The Thirteen Clocks - by James Thurber: Part 8
The black oak room was bright with flaming torches, but brighter with the light of Saralinda. The cold eye of the Duke was dazzled by the gleaming of a thousand jewels that sparkled on the table. His ears were filled with chiming as the clocks began to strike.
"One!" said Hark.
"Two!" cried Zorn of Zorna.
"Three!" the Duke's voice almost whispered.
"Four!" sighed Saralinda.
"Five!" the Golux crowed, and pointed at the table. "The task is done, the terms are met," he said.
The Duke's cold eye slowly moved around the room. "Where are my guards?" he croaked, "and where is Krang, the greatest of them all?"
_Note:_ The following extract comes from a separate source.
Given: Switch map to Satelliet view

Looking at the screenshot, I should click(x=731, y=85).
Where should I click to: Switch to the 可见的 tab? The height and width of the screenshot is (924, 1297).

"I lured them to the tower," said Zorn, "and locked them in. The one that's tied in knots is Krang."
The Duke glared at the jewels on the table. "They're false!" he said. "They must be colored pebbles!" He picked one up, and saw that it was real, and put it down again.
"The task is done," said Hark, "the terms are met."
"Not until I count them," said the Duke. "If there be only one that isn't here, I wed the Princess Saralinda on the morrow." The figures in the room were still and he could hear their breathing.
"What a gruesome way to treat one's niece," the Golux cried.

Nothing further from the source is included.